_What to work on:_ With both ends included, repeat exactly the lines of the entries below from the one containing "[Haz Negocio] (121, 391)" down to the one containing "[View Shopping Cart, empty] (1221, 85)", and no others.
________
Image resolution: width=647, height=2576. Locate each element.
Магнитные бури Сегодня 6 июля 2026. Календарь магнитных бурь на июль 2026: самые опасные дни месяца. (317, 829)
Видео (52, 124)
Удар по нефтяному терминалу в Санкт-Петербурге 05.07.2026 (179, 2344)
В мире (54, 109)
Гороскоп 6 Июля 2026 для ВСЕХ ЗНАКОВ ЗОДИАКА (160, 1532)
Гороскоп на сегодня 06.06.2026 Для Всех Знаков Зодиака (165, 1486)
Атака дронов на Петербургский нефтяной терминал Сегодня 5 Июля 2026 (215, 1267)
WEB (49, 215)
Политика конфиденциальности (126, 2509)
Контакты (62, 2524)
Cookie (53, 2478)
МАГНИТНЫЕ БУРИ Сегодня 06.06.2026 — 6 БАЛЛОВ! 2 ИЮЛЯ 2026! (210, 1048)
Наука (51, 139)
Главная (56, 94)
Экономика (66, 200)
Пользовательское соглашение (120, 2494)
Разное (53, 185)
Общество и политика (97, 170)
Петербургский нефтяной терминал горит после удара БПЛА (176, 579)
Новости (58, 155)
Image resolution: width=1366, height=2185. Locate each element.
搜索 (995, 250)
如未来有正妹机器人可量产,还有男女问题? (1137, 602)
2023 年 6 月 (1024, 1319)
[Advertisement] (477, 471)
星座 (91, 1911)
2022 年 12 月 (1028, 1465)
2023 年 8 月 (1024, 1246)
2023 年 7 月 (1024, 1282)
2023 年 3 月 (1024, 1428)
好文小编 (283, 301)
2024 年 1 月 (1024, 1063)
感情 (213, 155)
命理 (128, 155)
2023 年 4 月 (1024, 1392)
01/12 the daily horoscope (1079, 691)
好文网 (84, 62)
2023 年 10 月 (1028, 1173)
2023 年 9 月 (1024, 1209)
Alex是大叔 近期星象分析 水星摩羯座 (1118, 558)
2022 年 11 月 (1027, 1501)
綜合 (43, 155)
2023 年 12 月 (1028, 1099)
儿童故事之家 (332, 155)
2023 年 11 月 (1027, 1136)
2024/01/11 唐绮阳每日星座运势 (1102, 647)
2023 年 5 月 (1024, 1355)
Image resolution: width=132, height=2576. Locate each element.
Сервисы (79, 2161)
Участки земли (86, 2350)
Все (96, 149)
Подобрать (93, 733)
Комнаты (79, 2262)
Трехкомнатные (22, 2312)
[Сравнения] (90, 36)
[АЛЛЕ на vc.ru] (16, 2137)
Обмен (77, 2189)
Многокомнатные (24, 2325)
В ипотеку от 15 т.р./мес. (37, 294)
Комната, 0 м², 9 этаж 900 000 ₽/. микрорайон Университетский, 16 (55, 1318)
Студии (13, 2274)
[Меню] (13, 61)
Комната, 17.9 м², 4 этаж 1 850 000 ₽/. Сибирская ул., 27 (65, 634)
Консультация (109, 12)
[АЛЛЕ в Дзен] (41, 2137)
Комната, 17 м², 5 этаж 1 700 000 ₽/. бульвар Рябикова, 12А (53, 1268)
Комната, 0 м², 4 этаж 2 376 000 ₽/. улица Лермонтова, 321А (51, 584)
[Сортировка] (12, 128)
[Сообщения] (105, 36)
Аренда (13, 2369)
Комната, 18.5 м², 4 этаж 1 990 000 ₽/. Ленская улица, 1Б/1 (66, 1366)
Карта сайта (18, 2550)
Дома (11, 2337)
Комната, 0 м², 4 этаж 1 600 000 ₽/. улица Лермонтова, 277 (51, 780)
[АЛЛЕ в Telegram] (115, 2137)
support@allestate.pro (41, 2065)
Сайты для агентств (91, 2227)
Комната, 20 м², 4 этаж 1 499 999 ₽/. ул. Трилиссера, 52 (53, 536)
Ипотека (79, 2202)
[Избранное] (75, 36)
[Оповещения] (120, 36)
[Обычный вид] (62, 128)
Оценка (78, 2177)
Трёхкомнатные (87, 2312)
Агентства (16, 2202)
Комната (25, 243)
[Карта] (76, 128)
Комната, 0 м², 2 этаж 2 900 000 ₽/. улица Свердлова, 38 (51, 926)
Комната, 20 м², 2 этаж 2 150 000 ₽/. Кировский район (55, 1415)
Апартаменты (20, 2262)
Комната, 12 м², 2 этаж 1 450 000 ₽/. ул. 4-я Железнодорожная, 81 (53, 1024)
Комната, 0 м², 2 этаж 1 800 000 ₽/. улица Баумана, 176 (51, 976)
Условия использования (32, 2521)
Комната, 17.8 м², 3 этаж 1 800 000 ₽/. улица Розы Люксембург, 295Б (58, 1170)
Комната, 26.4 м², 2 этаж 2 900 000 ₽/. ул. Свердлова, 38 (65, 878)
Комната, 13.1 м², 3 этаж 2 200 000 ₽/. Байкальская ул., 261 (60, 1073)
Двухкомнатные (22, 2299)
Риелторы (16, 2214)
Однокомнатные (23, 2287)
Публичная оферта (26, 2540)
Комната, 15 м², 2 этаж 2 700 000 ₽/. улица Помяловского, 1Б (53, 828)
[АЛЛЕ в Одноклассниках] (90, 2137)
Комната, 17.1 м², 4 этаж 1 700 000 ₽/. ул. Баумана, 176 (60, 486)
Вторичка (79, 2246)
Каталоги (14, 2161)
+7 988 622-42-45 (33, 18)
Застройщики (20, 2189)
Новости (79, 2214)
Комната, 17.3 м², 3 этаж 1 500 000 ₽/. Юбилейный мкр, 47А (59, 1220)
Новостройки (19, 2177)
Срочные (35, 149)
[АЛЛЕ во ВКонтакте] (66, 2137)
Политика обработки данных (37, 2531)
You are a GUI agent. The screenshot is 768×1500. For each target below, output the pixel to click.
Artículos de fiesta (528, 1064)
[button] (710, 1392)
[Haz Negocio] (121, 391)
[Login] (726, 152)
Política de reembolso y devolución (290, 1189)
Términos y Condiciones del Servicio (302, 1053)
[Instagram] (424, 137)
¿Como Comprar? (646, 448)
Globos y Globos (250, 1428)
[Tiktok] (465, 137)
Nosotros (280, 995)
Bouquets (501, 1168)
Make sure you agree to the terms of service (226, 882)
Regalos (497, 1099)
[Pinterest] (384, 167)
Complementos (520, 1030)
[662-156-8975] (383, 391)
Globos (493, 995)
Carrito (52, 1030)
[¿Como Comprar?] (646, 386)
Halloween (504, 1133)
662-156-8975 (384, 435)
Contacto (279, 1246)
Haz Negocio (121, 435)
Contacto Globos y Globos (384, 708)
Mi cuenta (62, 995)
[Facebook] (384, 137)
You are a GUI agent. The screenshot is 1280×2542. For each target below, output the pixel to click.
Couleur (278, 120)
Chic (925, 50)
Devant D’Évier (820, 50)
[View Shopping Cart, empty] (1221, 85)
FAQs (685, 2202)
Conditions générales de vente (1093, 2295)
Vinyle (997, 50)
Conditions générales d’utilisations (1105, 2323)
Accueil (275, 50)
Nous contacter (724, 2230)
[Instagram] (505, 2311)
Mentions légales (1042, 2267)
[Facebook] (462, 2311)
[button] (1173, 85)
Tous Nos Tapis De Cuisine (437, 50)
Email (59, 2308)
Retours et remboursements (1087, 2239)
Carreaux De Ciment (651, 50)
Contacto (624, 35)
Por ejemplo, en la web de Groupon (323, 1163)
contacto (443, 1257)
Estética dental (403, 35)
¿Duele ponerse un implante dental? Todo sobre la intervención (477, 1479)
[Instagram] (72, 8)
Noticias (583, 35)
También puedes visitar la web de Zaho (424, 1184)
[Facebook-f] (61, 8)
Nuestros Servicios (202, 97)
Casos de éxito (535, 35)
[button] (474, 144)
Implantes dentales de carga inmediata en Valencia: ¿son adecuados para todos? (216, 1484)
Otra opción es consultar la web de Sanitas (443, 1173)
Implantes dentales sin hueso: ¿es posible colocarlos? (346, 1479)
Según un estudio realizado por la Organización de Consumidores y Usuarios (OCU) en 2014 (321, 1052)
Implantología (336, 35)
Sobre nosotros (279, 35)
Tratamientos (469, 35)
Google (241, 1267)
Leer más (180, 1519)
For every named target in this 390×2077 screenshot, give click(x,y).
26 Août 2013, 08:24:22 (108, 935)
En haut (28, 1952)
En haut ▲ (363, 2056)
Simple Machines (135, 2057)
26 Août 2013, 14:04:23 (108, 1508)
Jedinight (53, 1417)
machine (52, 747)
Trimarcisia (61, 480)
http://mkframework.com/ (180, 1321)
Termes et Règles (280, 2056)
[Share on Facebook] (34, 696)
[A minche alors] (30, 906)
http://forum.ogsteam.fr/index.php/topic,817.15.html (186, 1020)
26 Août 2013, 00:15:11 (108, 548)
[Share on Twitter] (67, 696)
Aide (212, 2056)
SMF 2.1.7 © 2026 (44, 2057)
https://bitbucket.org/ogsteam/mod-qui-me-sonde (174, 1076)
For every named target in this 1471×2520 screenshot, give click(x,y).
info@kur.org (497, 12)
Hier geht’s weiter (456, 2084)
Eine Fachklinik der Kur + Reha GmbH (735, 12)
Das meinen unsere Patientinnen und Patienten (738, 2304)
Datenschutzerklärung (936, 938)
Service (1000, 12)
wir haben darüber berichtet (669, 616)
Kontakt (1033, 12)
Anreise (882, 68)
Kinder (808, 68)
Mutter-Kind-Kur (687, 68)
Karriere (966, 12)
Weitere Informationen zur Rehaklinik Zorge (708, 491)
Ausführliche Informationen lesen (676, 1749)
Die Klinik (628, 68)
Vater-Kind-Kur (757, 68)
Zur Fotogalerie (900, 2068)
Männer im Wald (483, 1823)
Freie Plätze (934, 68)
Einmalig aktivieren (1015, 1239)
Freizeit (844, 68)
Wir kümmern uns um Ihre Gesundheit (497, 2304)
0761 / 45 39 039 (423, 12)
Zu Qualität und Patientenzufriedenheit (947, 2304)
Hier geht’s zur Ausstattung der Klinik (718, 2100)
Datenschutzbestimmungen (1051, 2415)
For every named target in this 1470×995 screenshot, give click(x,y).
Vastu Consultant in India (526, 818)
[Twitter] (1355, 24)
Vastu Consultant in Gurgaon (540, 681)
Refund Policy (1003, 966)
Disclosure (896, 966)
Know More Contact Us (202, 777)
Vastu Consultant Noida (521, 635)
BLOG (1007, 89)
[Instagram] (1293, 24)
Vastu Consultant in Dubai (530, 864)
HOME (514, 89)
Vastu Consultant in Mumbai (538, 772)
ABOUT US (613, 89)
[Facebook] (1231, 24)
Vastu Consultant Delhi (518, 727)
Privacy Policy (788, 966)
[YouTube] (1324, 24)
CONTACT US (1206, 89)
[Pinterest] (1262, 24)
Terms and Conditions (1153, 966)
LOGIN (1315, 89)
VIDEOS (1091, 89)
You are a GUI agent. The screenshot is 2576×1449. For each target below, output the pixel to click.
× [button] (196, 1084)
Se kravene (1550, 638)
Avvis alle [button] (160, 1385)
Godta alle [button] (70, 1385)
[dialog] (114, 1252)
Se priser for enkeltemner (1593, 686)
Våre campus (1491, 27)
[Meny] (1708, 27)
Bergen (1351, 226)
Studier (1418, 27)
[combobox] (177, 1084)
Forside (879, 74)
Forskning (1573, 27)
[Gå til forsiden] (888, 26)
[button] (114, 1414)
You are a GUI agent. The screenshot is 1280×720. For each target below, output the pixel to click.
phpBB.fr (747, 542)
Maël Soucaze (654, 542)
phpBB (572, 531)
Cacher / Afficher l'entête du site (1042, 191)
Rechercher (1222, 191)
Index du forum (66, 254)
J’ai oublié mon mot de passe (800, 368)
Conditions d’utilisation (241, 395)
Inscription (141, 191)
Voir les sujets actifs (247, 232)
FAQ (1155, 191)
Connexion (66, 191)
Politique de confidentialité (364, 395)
________
_Expected output:_
[Haz Negocio] (121, 391)
[Login] (726, 152)
Política de reembolso y devolución (290, 1189)
Términos y Condiciones del Servicio (302, 1053)
[Instagram] (424, 137)
¿Como Comprar? (646, 448)
Globos y Globos (250, 1428)
[Tiktok] (465, 137)
Nosotros (280, 995)
Bouquets (501, 1168)
Make sure you agree to the terms of service (226, 882)
Regalos (497, 1099)
[Pinterest] (384, 167)
Complementos (520, 1030)
[662-156-8975] (383, 391)
Globos (493, 995)
Carrito (52, 1030)
[¿Como Comprar?] (646, 386)
Halloween (504, 1133)
662-156-8975 (384, 435)
Contacto (279, 1246)
Haz Negocio (121, 435)
Contacto Globos y Globos (384, 708)
Mi cuenta (62, 995)
[Facebook] (384, 137)
You are a GUI agent. The screenshot is 1280×2542. For each target below, output the pixel to click.
Couleur (278, 120)
Chic (925, 50)
Devant D’Évier (820, 50)
[View Shopping Cart, empty] (1221, 85)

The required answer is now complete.